By the way, welcome to the forum!

I know I was completely overwhelmed trying to decide which cutter, heat press, software, etc, to purchase when I first started this and I made several mistakes along the way. I'm still learning new things every day so my advice is to ask a lot of questions and familiarize yourself with features in software, cutters, etc, and determine which one is the best based on what you need!

Stephanie


----------



## jiarby (Feb 8, 2007)

Graphtec CE5000-60 or Roland GX24 with Corel Draw or Illustrator. Blades from Ross at Clean Cut Blades.


----------



## lben (Jun 3, 2008)

jiarby said:


> Graphtec CE5000-60 or Roland GX24 with Corel Draw or Illustrator. Blades from Ross at Clean Cut Blades.


I agree. I have the CE500-60, Corel Draw x3, and I just got my new blades from clean cut blades. Graphtech wants a small fortune for their blades, but I was able to get 5 blades for less than the price of one from CCB. You also get a discount if you're a member of this forum. I needed to get the 60 degree blade for cutting the thick stuff like the rhinestone template material but have been putting off getting it due to the price. Someone on here told me about CCB, thank heavens.

You (OP) should get a cutter/plotter. The graphtech has more free options that come with the cutter (like the stand) that Rolland charges a few hundred more for. Corel draw wasn't too difficult to learn and I did buy instructional DVDs to learn from.


----------



## royster13 (Aug 14, 2007)

Great Cut is not design software.....But it is very good cutting software.....I work from Illustrator....


----------



## jirdi (May 5, 2011)

hmm.. i thinks its good, you begin your business from a little. and some day it will be a big a business.
this just a suggestion from me, use corel to make a shape and photoshop to give picture effect. thanks..


----------



## scuba_steve2699 (Nov 15, 2006)

Roland GX-24 and Corel. Great combination and very easy to learn.


----------



## FatKat Printz (Dec 26, 2008)

I agree with Steve..

Vinyl Cutter $450 w/ Great Cut that works with Corel 
You design in Corel and simply click the GCC icon and it imports into Great Cut and send it to the cutter ..easy cheesy.. 

Corel x4 (is perfectly fine for this cutter) here are some great deals from Amazon 

Amazon.com: Used and New: CorelDRAW Graphics Suite X4

Usually, these used ones are that there is only 1 or 2 activations left which is fine if you are using one computer and when you are ready for an upgrade you can purchase x5 at the upgrade price rather than a full version prices.


----------



## jiarby (Feb 8, 2007)

> I needed to get the 60 degree blade for cutting the thick stuff like the rhinestone template material but have been putting off getting it due to the price.
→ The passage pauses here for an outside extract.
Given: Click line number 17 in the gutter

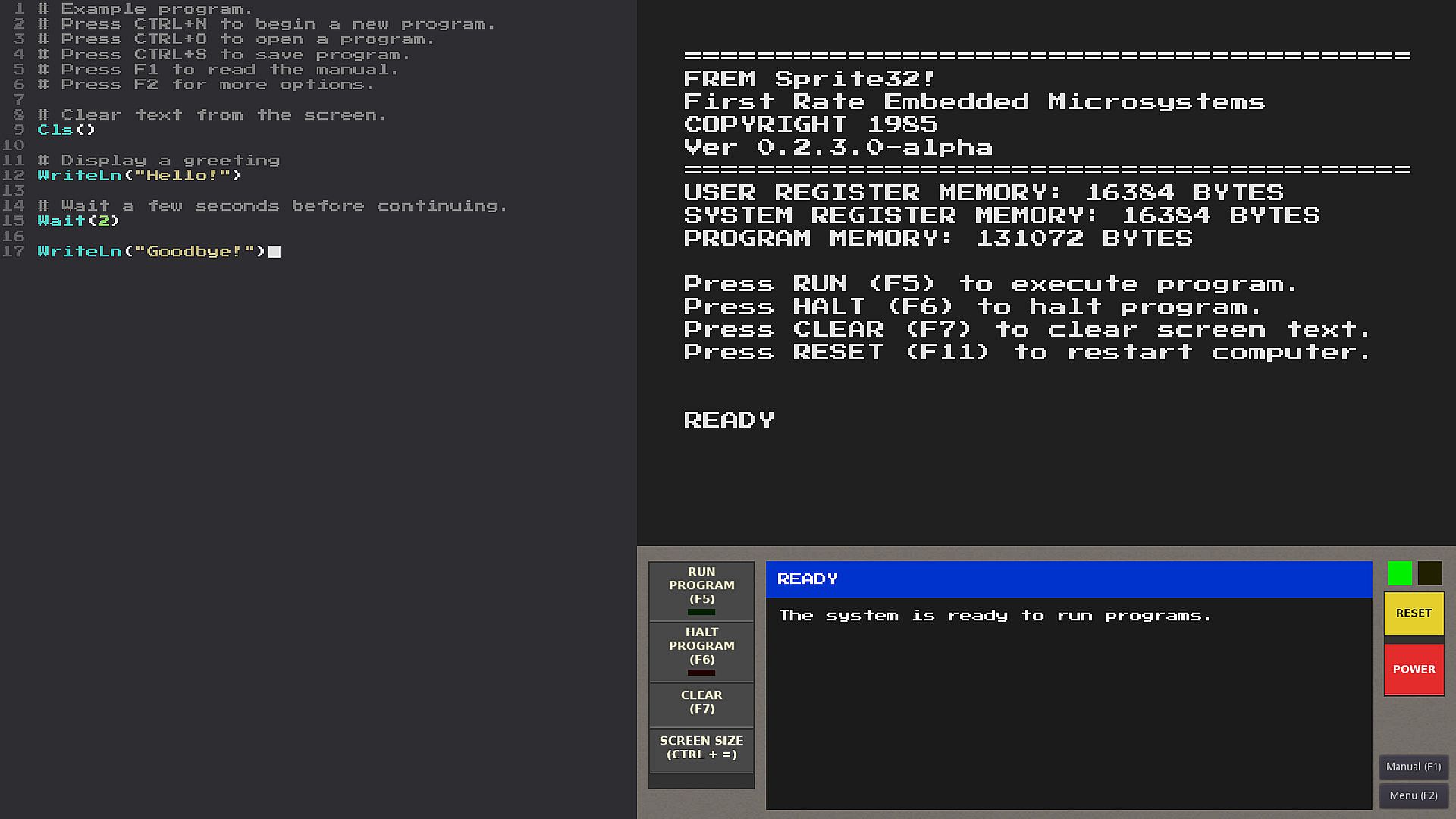Looking at the screenshot, I should 14,251.
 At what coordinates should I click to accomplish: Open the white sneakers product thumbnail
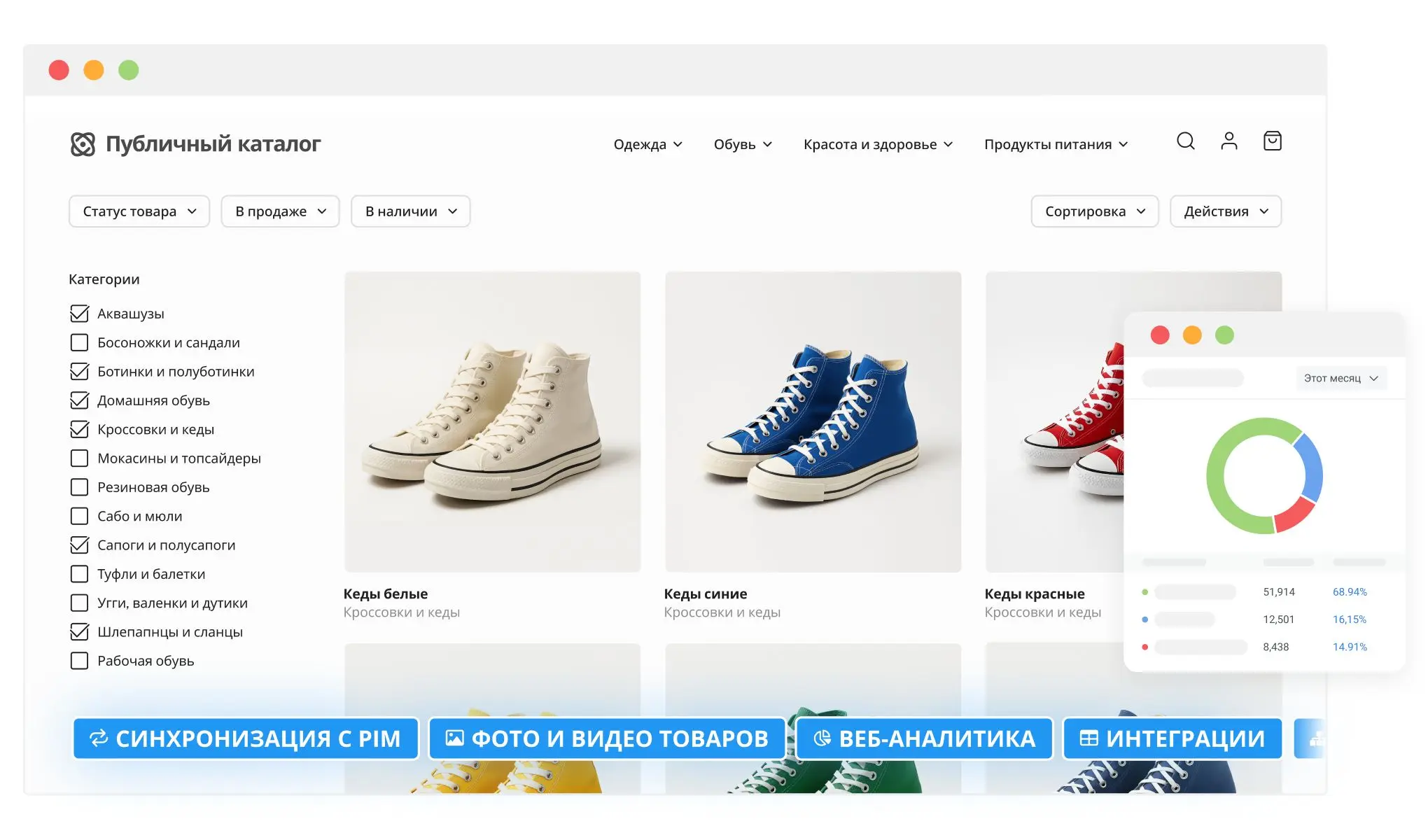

You can get a CB09 60° blade but Ross can sell you an extra OEM blade holder, along with the blade. Get a CB15 60° blade (& holder) (the RED one). The beefier diameter will make the blade more durable. When you want to swith blades you can just swap blade holders... not blades... so you do not have to adjust your blade depth when you switch blades.

We use the CB09 holder for the 45° blade to cut normal 2-3mil vinyl. We use the CB15 blade for itty bitty cutting, or thick laminated stuff.


----------



## rawbhaze (Jan 29, 2011)

Personally I would continue to research until I was 100% certain as to what I wanted. I would then monitor manufacturer, store and online sales as well as used listings until I found a steal. There's no need to hurry in replacing the Cricut. You can get deep cut blades for it and cut up to 12x24. No need to dismiss what it is capable of.

The downside to the Cricut is that it's a stepper motor. The same motor is used in the cheaper big name cutters. Don't assume that the big name means better quality. You want a servo motor. They are intended for heavier and prolonged use.


----------



## lben (Jun 3, 2008)

jiarby said:


> You can get a CB09 60° blade but Ross can sell you an extra OEM blade holder, along with the blade. Get a CB15 60° blade (& holder) (the RED one). The beefier diameter will make the blade more durable. When you want to swith blades you can just swap blade holders... not blades... so you do not have to adjust your blade depth when you switch blades.
> 
> We use the CB09 holder for the 45° blade to cut normal 2-3mil vinyl. We use the CB15 blade for itty bitty cutting, or thick laminated stuff.


I didn't know Ross sold the holder until after I spoke to him, but it was too late. I'd already paid waaaay to much from graphtec for the holder. I did get 2 1.5mm 60 degree blades, 2 .9mm 45 degree blades and 1 .9mm 60 degree blade. All for less than what I would have paid for 1 blade from graphtec. I wish I'd known about CCB sooner, but at least I have their information now.


----------